- _Given instruction_
In the passage on the Marianist vow of stability, in what year did Rome agree to the Daughters of Mary's petition to take that vow?

Furthermore, my dear son, by the vow of stability we intend to oblige ourselves in justice to cooperate as well as we can until the end of our lives in the work undertaken.[25]
From the 1839 Constitutions of the Society of Mary
19. By the vow of stability, the member intends constituting himself permanently and irrevocably in the state of servant of Mary. This vow is, in reality, a devotedness to the Blessed Virgin with the filial design of spreading her knowledge and perpetuating her love and her cult as much as possible, by one’s self and by others, in whatever circumstances of life he may be.[26]
Commentary on the Rule of Life of the Society of Mary clarifies a dedication inherent in the vow of stability focusing on educational efforts toward the Family of Mary. “The Rule of Life askes the religious, in virtue of the vow of stability, to ‘consecrate his energies to the formation of others in faith, especially to the development of the Family of Mary,’ (RL 1.5) as to a single task.”[27]
Today both the Daughters of Mary (FMI) and the Society of Mary (SM) take the vow of stability. Additionally, it is taken by members of the lay State of Religious Living in the World. These lay Marianists are not living together in traditional religious communities but are attached to Marianist spiritual communities and are tied to the Family of Mary through the vow of stability with the FMI and the SM. This vow is a distinctly Marian vow with strong community ties; it demands a lifetime of dedication to the Family of Mary and the Marian Church. Whether you see it as binding you to your community or a vow of perseverance in the Marian Church or a vow of zeal to animate the Family of Mary, we all are bound for life to work together to make Mary known and loved as the bearer of Christ and the mother of the Church.
[I]t is in this context that Marianist stability takes all its meaning and all its value. This means that what is at stake is nothing other than the duty of perseverance assumed by anyone who embraces the Marianist state of life such as it is defined and regulated by the Constitutions of the congregation.[28]
The permanence of the vow of stability is very clear from its history even before Father Chaminade learned of it. Father Chaminade embraced it as permanent. The Society of Mary reserves until perpetual profession the taking of the vow. The Daughters of Mary, for a long time, did not take the vow of stability; as of 1947, Rome agreed to their petition, and they have been able to take the Marian vow of stability.[29] The “State of Religious Living in the World” in the United States of America and in Europe embraces Marian stability either as a consecration for a period of a year or as a permanent commitment to Marian stability expressed as a vow, but renewed with their community each year.
Institute of the Daughters of Mary Immaculate (1816): In their early years they made the three vows plus those of enclosure (which they substituted for that of stability) and of education. Later on the two special vows were omitted, but in 1947 the vow of stability was restored to the perpetual profession.[30]
More recently, the Daughters of Mary have been taking the vow of stability at first profession. The vow has evolved from a meaning of commitment to a place or to a community to a meaning of commitment to persevere in the Marian apostolate for an extended amount of time, even for a lifetime. Sr. Laura Leming, FMI, describes the reason for the Marianist Sisters’ use of stability in first profession.

- _Data segment_
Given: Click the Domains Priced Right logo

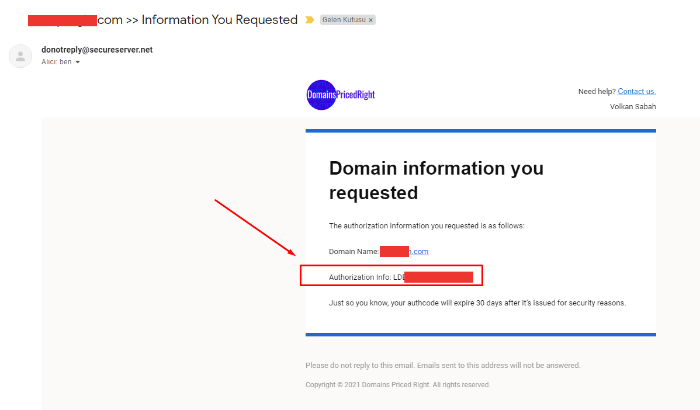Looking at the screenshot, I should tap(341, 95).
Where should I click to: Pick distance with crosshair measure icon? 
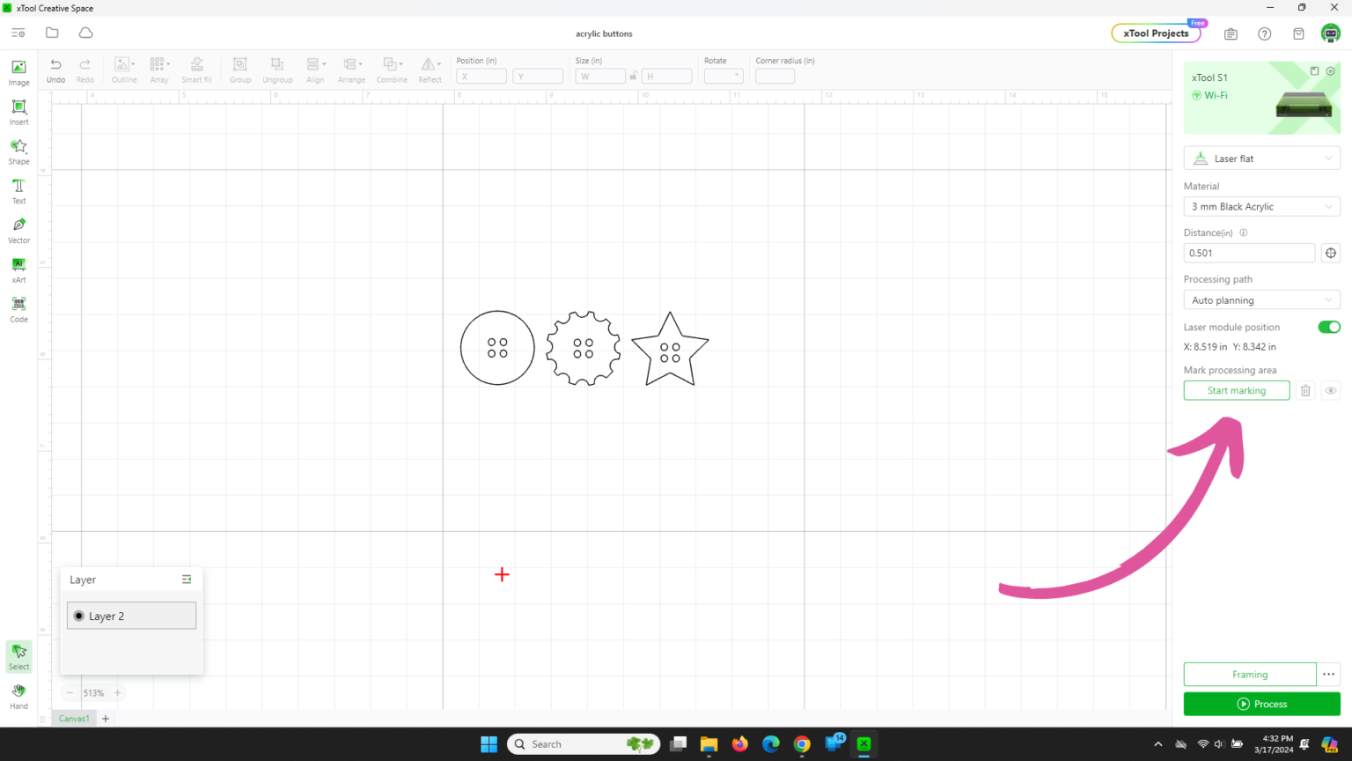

- _Result for this exercise_
1947